Source text:
-*-*-

Homelab
Intel Arc Kubernetes DRA
Configuring Intel Arc GPUs with Kubernetes Dynamic Resource Allocation (DRA)
Overview
This article walks through configuring Intel Arc 140T GPUs with Kubernetes Dynamic Resource Allocation (DRA). DRA provides native GPU scheduling where resources are claimed and released with pods, making it ideal for AI inference, video transcoding, and other GPU-accelerated workloads. We'll enable the required feature gates, configure CDI paths for Talos compatibility, and deploy the Intel GPU Resource Driver.
| Tip: | Having trouble? See v0.9.0 for reference. |
Before You Begin
Prerequisites
- MetalLB, Longhorn, and Ingress-NGINX completed
- Both nodes have Intel Arc 140T GPUs
- Talos extensions installed (i915, intel-ucode) from Talhelper Cluster Bootstrap
- Talos 1.9+ (containerd 2.0 with CDI support)
- Kubernetes 1.34+ (DRA GA)1
Why This Approach
GPU access methods:
| Method | Use Case | Article |
|---|---|---|
| Talos i915 extension | Creates /dev/dri devices on host | Talhelper Cluster Bootstrap |
| DRA (this article) | Kubernetes-native GPU allocation via ResourceClaims | Here |
| hostPath mount | Simple /dev/dri passthrough for apps that don't support DRA | Plex Intel GPU Transcoding |
DRA (Dynamic Resource Allocation)2 provides Kubernetes-native GPU management - resources are claimed and released with pods rather than always allocated, with native multi-GPU support and standard APIs. It's ideal for AI workloads needing dynamic allocation or resource constraints. For simpler apps that just need GPU access (like Plex), hostPath works fine.
Verify GPU Devices
The i915 extension installs GPU drivers. Verify devices are visible.
DRI (Direct Rendering Infrastructure)
talosctl -n 192.168.1.30 ls /dev/dri
talosctl -n 192.168.1.31 ls /dev/dri Expected output:
card0
renderD128 Enable DRA and Configure CDI
DRA requires feature gates on control plane and kubelet. Talos also needs CDI path configuration - the Intel driver writes device specs to /var/run/cdi, but containerd doesn't check there by default.3
TalosConfig
talos/talconfig.yaml:
---
clusterName: homelab-cluster
# ... existing cluster config ...

-*-*-

Required tasks:
a) For each statement, say whether it agrees with the Intel Arc DRA guide, and support each yes or no by quoting the guide's deciding words: (i) The guide requires Kubernetes 1.34 or later. (ii) By default, containerd checks /var/run/cdi for device specs. (iii) The hostPath mount method is intended for apps that support DRA.
b) Echo a passage of the Intel Arc DRA guide verbatim, beginning at the words "- Kubernetes 1.34+" and stopping after the words "devices are visible.".
The data have no connection to the Intel Arc DRA guide.

Raw data:
-*-*-

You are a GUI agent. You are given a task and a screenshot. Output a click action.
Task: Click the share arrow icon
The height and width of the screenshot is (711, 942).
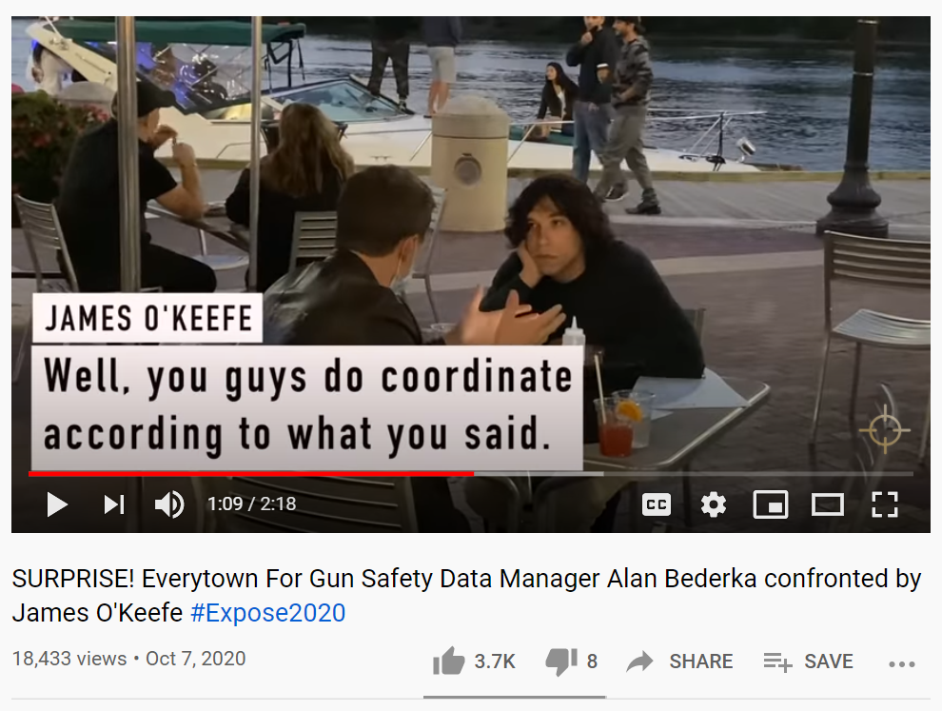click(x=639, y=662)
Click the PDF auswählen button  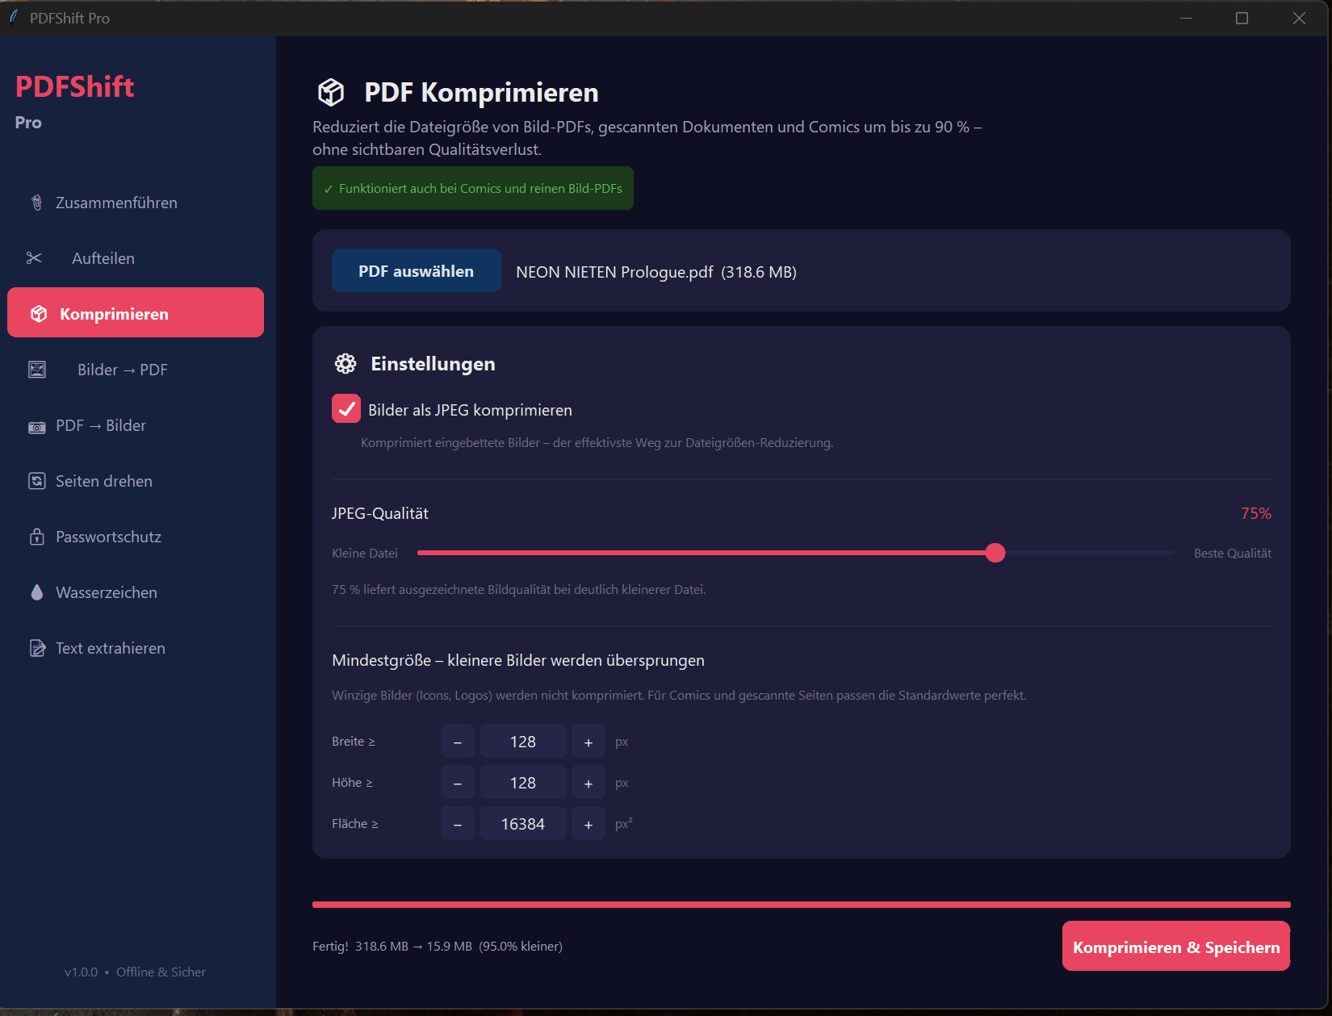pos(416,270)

-*-*-

Solutions below:
a)
(i) Yes: "Kubernetes 1.34+"
(ii) No: "containerd doesn't check there by default"
(iii) No: "Simple /dev/dri passthrough for apps that don't support DRA"

b)
- Kubernetes 1.34+ (DRA GA)1
Why This Approach
GPU access methods:
| Method | Use Case | Article |
|---|---|---|
| Talos i915 extension | Creates /dev/dri devices on host | Talhelper Cluster Bootstrap |
| DRA (this article) | Kubernetes-native GPU allocation via ResourceClaims | Here |
| hostPath mount | Simple /dev/dri passthrough for apps that don't support DRA | Plex Intel GPU Transcoding |
DRA (Dynamic Resource Allocation)2 provides Kubernetes-native GPU management - resources are claimed and released with pods rather than always allocated, with native multi-GPU support and standard APIs. It's ideal for AI workloads needing dynamic allocation or resource constraints. For simpler apps that just need GPU access (like Plex), hostPath works fine.
Verify GPU Devices
The i915 extension installs GPU drivers. Verify devices are visible.